Mouth disorders can range from mild to severe, and can be caused by a variety of factors. Candidiasis, also known as dental stomatitis, is caused by fungi and can affect other parts of the body. Gingivitis is an early stage of gum disease caused by bacteria entering the cracks in the gums, resulting in inflammation and bleeding when brushing teeth. According to the American Academy of Periodontics, between 50 and 90 percent of adults in the U.

S. have some form of gum infection. If left untreated, it can lead to periodontal disease, which causes pockets of pus to form below the gum line, leading to further inflammation and loss of bone tissue. This is the most common cause of tooth loss in adults.

Hand, foot and mouth disease is another common disorder that mainly affects children under 10 years old during summer and fall months. Symptoms include a sore throat, difficulty swallowing, fever-like feeling and blisters on the back of the mouth. This infection usually lasts three to five days and is known as herpangina. Cold sores are also a common problem in the upper mouth area, caused by a virus that is usually transmitted through kissing or sharing utensils.

Over-the-counter creams and ointments can help ease discomfort and speed up healing.
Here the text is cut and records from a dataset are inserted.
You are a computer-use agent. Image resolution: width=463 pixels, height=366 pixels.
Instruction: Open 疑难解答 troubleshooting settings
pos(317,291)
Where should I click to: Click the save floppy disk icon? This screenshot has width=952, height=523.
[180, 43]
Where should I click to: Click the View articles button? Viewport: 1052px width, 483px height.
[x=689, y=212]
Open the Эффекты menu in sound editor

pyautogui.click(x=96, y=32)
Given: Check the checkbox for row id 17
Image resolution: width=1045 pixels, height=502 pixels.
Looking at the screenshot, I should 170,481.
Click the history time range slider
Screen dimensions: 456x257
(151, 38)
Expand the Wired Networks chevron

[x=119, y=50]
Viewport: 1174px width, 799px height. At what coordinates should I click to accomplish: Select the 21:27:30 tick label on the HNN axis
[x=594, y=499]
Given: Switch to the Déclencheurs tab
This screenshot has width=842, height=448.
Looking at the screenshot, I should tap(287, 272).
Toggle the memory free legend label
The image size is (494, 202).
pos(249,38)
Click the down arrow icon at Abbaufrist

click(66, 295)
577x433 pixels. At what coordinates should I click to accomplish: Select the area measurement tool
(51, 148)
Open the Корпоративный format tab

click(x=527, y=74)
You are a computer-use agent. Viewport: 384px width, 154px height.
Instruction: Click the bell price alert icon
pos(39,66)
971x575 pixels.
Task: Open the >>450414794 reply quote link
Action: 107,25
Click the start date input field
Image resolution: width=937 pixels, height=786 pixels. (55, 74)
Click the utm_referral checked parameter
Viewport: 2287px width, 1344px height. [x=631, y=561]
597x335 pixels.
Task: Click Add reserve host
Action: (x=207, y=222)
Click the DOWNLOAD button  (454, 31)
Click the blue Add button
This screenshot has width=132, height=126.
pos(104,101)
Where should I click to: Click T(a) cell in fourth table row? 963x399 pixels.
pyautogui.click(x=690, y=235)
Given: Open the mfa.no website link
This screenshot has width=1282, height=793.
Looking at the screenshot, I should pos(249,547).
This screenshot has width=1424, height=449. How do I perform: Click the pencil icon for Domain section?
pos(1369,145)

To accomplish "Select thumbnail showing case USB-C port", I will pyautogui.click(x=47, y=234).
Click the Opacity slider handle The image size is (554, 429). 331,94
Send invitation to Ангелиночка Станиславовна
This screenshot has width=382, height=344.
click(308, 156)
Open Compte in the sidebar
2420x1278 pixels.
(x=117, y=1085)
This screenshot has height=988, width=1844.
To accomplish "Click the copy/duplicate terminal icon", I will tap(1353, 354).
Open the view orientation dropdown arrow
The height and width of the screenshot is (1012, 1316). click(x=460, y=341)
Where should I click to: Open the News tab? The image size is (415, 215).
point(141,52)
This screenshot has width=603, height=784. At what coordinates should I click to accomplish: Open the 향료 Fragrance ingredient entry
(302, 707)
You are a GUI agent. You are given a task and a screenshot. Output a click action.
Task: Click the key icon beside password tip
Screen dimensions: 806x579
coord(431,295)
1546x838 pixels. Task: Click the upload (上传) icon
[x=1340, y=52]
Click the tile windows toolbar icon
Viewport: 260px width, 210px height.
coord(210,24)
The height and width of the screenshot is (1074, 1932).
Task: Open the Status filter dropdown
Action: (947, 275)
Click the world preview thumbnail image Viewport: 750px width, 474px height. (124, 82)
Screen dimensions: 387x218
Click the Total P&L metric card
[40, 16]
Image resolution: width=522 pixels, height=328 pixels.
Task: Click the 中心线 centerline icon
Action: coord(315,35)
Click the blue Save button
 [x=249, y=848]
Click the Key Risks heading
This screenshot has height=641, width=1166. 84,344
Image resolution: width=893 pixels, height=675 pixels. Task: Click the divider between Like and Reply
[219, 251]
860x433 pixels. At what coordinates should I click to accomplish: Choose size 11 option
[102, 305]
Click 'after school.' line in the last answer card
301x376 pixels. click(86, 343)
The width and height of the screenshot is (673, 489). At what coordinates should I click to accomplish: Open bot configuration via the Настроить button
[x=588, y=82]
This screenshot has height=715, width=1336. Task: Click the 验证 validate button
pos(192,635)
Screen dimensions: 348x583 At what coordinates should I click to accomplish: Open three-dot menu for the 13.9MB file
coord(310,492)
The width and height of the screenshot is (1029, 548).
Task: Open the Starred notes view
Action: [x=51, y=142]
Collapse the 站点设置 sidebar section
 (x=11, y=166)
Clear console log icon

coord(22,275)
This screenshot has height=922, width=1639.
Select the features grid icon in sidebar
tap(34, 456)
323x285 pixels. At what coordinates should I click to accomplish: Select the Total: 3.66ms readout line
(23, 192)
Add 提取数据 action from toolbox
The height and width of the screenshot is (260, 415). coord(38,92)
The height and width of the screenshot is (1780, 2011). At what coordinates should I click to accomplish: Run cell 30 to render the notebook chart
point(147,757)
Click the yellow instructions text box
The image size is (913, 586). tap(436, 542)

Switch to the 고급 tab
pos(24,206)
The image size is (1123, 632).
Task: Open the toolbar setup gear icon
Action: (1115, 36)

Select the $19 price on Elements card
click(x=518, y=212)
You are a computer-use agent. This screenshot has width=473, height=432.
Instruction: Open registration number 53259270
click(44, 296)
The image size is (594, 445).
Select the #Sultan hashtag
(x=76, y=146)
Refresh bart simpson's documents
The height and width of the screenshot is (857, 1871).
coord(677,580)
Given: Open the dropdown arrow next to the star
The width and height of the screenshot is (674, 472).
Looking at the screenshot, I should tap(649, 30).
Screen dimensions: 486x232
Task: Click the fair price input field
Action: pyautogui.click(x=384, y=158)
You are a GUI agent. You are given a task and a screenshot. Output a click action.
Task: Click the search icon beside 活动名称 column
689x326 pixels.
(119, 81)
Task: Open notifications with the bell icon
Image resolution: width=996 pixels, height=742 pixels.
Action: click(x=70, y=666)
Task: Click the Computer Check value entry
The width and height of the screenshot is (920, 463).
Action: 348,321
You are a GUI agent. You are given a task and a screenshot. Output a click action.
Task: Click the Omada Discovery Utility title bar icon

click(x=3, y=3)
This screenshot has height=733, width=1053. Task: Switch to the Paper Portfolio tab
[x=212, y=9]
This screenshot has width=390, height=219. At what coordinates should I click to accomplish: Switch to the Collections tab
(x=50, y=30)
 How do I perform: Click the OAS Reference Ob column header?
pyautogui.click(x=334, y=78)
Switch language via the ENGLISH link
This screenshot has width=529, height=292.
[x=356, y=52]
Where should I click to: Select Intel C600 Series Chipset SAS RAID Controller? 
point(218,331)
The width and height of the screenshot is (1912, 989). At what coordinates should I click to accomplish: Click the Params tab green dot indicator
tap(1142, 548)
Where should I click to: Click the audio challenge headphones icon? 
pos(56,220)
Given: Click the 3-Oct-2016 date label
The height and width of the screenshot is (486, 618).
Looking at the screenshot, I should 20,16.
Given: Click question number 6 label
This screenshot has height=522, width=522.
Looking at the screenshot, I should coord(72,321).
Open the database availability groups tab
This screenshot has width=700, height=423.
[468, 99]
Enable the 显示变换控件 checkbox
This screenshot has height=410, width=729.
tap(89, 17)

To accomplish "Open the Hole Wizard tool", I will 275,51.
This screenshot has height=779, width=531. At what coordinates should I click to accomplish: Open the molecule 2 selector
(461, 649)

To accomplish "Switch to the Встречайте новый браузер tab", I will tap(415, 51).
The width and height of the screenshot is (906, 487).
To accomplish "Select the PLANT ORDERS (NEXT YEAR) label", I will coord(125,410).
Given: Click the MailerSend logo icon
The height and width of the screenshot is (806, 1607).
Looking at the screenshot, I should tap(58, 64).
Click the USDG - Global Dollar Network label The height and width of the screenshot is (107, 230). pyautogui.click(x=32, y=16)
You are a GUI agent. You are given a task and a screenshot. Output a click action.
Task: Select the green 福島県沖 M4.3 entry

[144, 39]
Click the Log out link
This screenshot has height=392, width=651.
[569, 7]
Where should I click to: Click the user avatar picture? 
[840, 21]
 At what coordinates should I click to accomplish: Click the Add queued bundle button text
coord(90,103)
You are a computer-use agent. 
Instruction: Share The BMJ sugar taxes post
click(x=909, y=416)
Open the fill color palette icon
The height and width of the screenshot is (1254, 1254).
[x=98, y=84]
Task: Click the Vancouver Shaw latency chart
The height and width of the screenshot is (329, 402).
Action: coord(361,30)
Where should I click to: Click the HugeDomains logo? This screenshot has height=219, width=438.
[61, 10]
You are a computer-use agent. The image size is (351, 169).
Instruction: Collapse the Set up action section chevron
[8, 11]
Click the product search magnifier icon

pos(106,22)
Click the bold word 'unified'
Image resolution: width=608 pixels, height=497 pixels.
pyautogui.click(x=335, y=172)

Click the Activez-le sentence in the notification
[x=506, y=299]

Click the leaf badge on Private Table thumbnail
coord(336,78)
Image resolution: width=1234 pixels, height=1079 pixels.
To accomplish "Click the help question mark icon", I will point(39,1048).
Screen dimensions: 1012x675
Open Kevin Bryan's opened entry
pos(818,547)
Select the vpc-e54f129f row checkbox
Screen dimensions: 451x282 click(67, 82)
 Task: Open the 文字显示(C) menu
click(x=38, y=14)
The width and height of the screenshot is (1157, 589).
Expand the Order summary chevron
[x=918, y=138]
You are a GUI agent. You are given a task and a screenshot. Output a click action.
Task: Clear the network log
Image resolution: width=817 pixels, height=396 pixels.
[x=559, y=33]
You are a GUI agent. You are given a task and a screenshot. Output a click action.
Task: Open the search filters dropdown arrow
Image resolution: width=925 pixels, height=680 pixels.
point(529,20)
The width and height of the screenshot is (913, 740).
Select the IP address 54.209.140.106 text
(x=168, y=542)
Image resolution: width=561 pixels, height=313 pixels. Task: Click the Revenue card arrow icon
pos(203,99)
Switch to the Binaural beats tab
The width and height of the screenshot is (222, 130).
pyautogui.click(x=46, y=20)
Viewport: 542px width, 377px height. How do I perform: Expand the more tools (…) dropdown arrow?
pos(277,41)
Canker sores, TMJ, bad breath, and mouth cancer are other common disorders that can affect the mouth. Candida yeast can cause thrush, which is more common in older adults or infants with weakened immune systems or who are taking antibiotics or certain medications such as inhaled corticosteroids. Canker sores are small, painful blisters inside the mouth that can be triggered by hypersensitivity, infections, hormones, stress or lack of certain vitamins.

Leukoplakia is a reaction to an irritant such as rough teeth or ill-fitting dentures that appears as white spots or plaques in the mouth and can be precancerous. Lichen planus is a rare rash that appears as lace-like white spots or bright red bumps on the inside of the cheeks or tongue and is usually painless but persistent stains or other changes in the mouth should be evaluated by a dentist. Oral cancer is another serious disorder that can be caused by smoking cigarettes or using smokeless tobacco, excessive drinking, too much sun exposure or having a family history of cancer. It has also been linked to human papillomavirus (HPV). Symptoms include a sore in the mouth that won't go away and unexplained numbness in the face, mouth or neck.

Oral cancer that is detected early is treatable and curable.